NEW YEAR’S DAY
(The ’Seventies)
NEW YEAR’S DAY
(The ’Seventies)
I
“SHE was bad ... always. They used to meet at the Fifth Avenue Hotel,” said my mother, as if the scene of the offence added to the guilt of the couple whose past she was revealing. Her spectacles slanted on her knitting, she dropped the words in a hiss that might have singed the snowy baby-blanket which engaged her indefatigable fingers. (It was typical of my mother to be always employed in benevolent actions while she uttered uncharitable words.)

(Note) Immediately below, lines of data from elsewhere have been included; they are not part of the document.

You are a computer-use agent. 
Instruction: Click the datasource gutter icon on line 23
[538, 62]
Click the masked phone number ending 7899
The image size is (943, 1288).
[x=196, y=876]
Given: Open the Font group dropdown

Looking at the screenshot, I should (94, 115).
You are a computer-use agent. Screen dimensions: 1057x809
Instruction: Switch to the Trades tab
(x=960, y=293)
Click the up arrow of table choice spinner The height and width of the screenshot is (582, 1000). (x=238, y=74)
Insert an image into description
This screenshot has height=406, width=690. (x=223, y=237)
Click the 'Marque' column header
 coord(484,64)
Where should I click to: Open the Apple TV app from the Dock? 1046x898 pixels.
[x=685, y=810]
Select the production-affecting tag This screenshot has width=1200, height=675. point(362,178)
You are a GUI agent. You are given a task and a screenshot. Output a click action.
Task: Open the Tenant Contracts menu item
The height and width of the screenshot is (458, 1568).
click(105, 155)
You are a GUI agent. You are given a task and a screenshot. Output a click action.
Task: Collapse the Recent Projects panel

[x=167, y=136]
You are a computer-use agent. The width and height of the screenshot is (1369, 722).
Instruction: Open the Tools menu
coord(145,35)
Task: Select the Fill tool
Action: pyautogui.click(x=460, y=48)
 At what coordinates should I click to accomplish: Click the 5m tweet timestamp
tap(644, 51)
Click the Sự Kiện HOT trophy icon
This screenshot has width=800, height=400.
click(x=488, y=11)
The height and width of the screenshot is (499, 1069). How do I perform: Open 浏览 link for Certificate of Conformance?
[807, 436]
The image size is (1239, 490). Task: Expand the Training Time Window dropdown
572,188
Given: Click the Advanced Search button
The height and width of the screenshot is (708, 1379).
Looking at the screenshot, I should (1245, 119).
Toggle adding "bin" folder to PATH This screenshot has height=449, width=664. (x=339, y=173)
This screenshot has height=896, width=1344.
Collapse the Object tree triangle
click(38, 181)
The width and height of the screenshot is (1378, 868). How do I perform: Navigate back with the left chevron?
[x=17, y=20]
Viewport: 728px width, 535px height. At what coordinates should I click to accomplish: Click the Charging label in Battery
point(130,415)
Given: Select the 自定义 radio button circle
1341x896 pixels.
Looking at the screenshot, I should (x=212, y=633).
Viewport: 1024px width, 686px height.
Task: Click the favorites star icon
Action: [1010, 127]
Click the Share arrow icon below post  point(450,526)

“They used to meet at the Fifth Avenue Hotel”; how the precision of the phrase characterized my old New York! A generation later, people would have said, in reporting an affair such as Lizzie Hazeldean’s with Henry Prest: “They met in hotels”—and today who but a few superannuated spinsters, still feeding on the venom secreted in their youth, would take any interest in the tracing of such topographies?
Life has become too telegraphic for curiosity to linger on any given point in a sentimental relation; as old Sillerton Jackson, in response to my mother, grumbled through his perfect “china set”: “Fifth Avenue Hotel? They might meet in the middle of Fifth Avenue nowadays, for all that anybody cares.”
But what a flood of light my mother’s tart phrase had suddenly focussed on an unremarked incident of my boyhood!